··· Excerpted records
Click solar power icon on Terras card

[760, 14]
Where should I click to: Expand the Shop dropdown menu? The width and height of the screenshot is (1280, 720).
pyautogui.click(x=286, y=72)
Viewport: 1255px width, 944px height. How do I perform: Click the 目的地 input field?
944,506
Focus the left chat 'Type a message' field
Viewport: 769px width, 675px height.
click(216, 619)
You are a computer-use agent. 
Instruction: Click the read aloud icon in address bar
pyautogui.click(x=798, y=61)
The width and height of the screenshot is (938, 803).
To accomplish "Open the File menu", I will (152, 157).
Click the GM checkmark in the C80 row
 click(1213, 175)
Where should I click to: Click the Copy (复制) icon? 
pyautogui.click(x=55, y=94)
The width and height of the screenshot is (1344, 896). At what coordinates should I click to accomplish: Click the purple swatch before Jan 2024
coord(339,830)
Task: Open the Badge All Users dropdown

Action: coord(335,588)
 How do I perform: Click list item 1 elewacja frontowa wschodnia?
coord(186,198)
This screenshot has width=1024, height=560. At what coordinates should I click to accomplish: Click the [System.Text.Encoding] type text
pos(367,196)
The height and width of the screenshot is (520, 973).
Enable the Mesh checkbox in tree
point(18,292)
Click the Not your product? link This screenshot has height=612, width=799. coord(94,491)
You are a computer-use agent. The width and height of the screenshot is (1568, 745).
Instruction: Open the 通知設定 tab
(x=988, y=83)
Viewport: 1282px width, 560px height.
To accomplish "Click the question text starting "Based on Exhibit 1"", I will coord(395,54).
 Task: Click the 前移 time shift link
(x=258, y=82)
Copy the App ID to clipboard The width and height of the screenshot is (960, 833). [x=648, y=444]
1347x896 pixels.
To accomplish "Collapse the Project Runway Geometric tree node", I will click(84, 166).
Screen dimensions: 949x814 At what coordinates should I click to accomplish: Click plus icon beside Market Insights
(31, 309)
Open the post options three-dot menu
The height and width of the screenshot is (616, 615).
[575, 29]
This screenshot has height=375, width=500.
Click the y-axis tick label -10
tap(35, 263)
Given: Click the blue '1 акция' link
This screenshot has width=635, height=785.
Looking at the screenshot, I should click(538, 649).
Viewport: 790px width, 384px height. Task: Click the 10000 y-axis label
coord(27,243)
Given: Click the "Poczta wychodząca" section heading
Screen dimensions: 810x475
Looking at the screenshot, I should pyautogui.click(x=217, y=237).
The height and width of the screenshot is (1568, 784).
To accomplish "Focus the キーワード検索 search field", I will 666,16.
······
**The problem**
Retype every one of the records above, unchanged and in the same order.

**Final result**
Click solar power icon on Terras card

[760, 14]
Where should I click to: Expand the Shop dropdown menu? The width and height of the screenshot is (1280, 720).
pyautogui.click(x=286, y=72)
Viewport: 1255px width, 944px height. How do I perform: Click the 目的地 input field?
944,506
Focus the left chat 'Type a message' field
Viewport: 769px width, 675px height.
click(216, 619)
You are a computer-use agent. 
Instruction: Click the read aloud icon in address bar
pyautogui.click(x=798, y=61)
The width and height of the screenshot is (938, 803).
To accomplish "Open the File menu", I will (152, 157).
Click the GM checkmark in the C80 row
 click(1213, 175)
Where should I click to: Click the Copy (复制) icon? 
pyautogui.click(x=55, y=94)
The width and height of the screenshot is (1344, 896). At what coordinates should I click to accomplish: Click the purple swatch before Jan 2024
coord(339,830)
Task: Open the Badge All Users dropdown

Action: coord(335,588)
 How do I perform: Click list item 1 elewacja frontowa wschodnia?
coord(186,198)
This screenshot has width=1024, height=560. At what coordinates should I click to accomplish: Click the [System.Text.Encoding] type text
pos(367,196)
The height and width of the screenshot is (520, 973).
Enable the Mesh checkbox in tree
point(18,292)
Click the Not your product? link This screenshot has height=612, width=799. coord(94,491)
You are a computer-use agent. The width and height of the screenshot is (1568, 745).
Instruction: Open the 通知設定 tab
(x=988, y=83)
Viewport: 1282px width, 560px height.
To accomplish "Click the question text starting "Based on Exhibit 1"", I will coord(395,54).
 Task: Click the 前移 time shift link
(x=258, y=82)
Copy the App ID to clipboard The width and height of the screenshot is (960, 833). [x=648, y=444]
1347x896 pixels.
To accomplish "Collapse the Project Runway Geometric tree node", I will click(84, 166).
Screen dimensions: 949x814 At what coordinates should I click to accomplish: Click plus icon beside Market Insights
(31, 309)
Open the post options three-dot menu
The height and width of the screenshot is (616, 615).
[575, 29]
This screenshot has height=375, width=500.
Click the y-axis tick label -10
tap(35, 263)
Given: Click the blue '1 акция' link
This screenshot has width=635, height=785.
Looking at the screenshot, I should click(538, 649).
Viewport: 790px width, 384px height. Task: Click the 10000 y-axis label
coord(27,243)
Given: Click the "Poczta wychodząca" section heading
Screen dimensions: 810x475
Looking at the screenshot, I should pyautogui.click(x=217, y=237).
The height and width of the screenshot is (1568, 784).
To accomplish "Focus the キーワード検索 search field", I will 666,16.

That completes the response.